Seroit-ce parce qu’ils ont laissé quelques parties à ajouter dans ce genre d’ouvrage, que nous nous refuserions à l’émulation de le perfectionner ? Nous qui avons peut-être porté notre peinture au-delà de celle des anciens, pour l’intelligence du clair-obscur ; n’oserions-nous prendre le même essor dans la sculpture ? Le Bernin, le Gros, Algarde, nous ont montré qu’il appartient au génie d’étendre le cercle trop étroit que les anciens ont tracé dans leurs bas-reliefs. Ces grands artistes modernes se sont affranchis avec succès d’une autorité qui n’est recevable qu’autant qu’elle est raisonnable.

Il ne faut cependant laisser aucun équivoque sur le jugement que je porte des bas-reliefs antiques. J’y

trouve, ainsi que dans les belles statues, la grande maniere dans chaque objet particulier, & la plus noble simplicité dans la composition ; mais quelque noble que soit cette composition, elle ne tend en aucune sorte à l’illusion d’un tableau, & le bas-relief y doit toujours prétendre.
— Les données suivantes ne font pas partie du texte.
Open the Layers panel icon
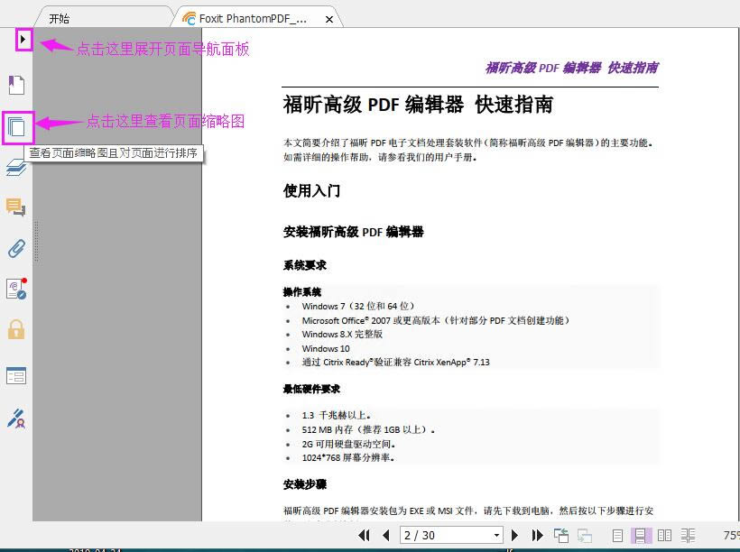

Si le bas-relief est fort saillant, il ne faut pas craindre que les figures du premier plan ne puissent s’accorder avec celle du fond. Le sculpteur saura mettre de l’harmonie entre les moindres saillies & les plus considérables : il ne lui faut qu’une place, du goût & du génie. Mais il faut l’admettre, cette harmonie : il faut l’exiger même, & ne point nous élever contre elle, parce que nous ne la trouvons pas dans des bas-reliefs antiques.

Une douceur d’ombres & de lumieres monotones qui se répetent dans la plûpart de ces ouvrages, n’est point de l’harmonie. L’œil y voit des figures découpées, & une planche sur laquelle elles sont collées, & l’œil est révolté.
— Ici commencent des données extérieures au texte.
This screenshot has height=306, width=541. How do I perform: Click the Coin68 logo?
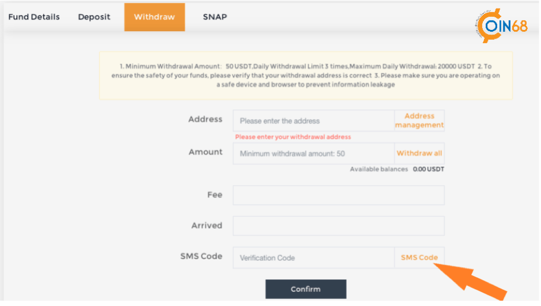[502, 25]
Ce seroit mal défendre la cause des bas-reliefs antiques, si on disoit que ce fond qui arrête si désagréablement la vue, est le corps d’air serein & dégagé de tout ce qui pourroit embarasser les figures. Puisqu’en peignant, ou dessinant d’après un bas-relief, on a grand soin de tracer l’ombre qui borde les figures, & qui indique si bien qu’elles sont collées sur cette planche, qu’on appelle fond : on ne pense donc pas que ce fond soit le corps d’air. Il est vrai que cette imitation ridicule est observée pour faire connoitre que le dessein est fait d’après de la sculpture. Le sculpteur est donc seul blâmable d’avoir donné à son ouvrage un ridicule qui doit être représenté dans les copies, ou les imitations qui en sont faites.

Dans quelque place, & de quelque saillie que soit le bas-relief, il faut l’accorder avec l’architecture ; il faut que le sujet, la composition & les draperies soient analogues à son caractere. Ainsi la mâle austérité de l’ordre toscan n’admettra que des sujets & des compositions simples : les vêtemens en seront larges, & de fort peu de plis. Mais le corinthien & le composite demandent de l’étendue dans les compositions, du jeu & de la légéreté dans les étoffes.
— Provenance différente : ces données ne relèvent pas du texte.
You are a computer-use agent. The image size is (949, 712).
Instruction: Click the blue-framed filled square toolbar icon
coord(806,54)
De ces idées générales, M. Falconet passe à quelques observations particulieres qui sont d’un homme de génie.

La regle de composition & d’effet étant la même pour le bas-relief que pour le tableau, les principaux acteurs, dit-il, occuperont le lieu le plus intéressant de la scene, & seront disposés de maniere à recevoir une masse suffisante de lumiere, qui attire, fixe, & repose sur eux la vue, comme dans un tableau, préférablement à tout autre endroit de la composition. Cette lumiere centrale ne sera interrompue par aucun petit détail d’ombres maigres & dures, qui n’y produiroient que des taches, & détruiroient l’accord. De petits filets de lumiere qui se trouveroient dans de grandes masses d’ombre, détruiroient également cet accord.

Point de raccourci sur les plans de devant, principalement si les extrémités de ces raccourcis sortoient en avant : ils n’occasionneroient que des maigreurs insupportables. Perdant de leur longueur naturelle, ces parties seroient hors de vraissemblance, & paroîtroient des chevilles enfoncées dans les figures. Ainsi pour ne point choquer la vue, les membres détachés doivent, autant qu’il sera possible, gagner les fonds. Placés de cette maniere, il en résultera un autre avantage : ces parties se soutiendront dans leur propre masse ; en observant cependant que, lorsqu’elles sont détachées, elles ne soient pas trop adhérentes au fond : ce qui occasionneroit une disproportion dans les figures, & une fausseté dans les plans.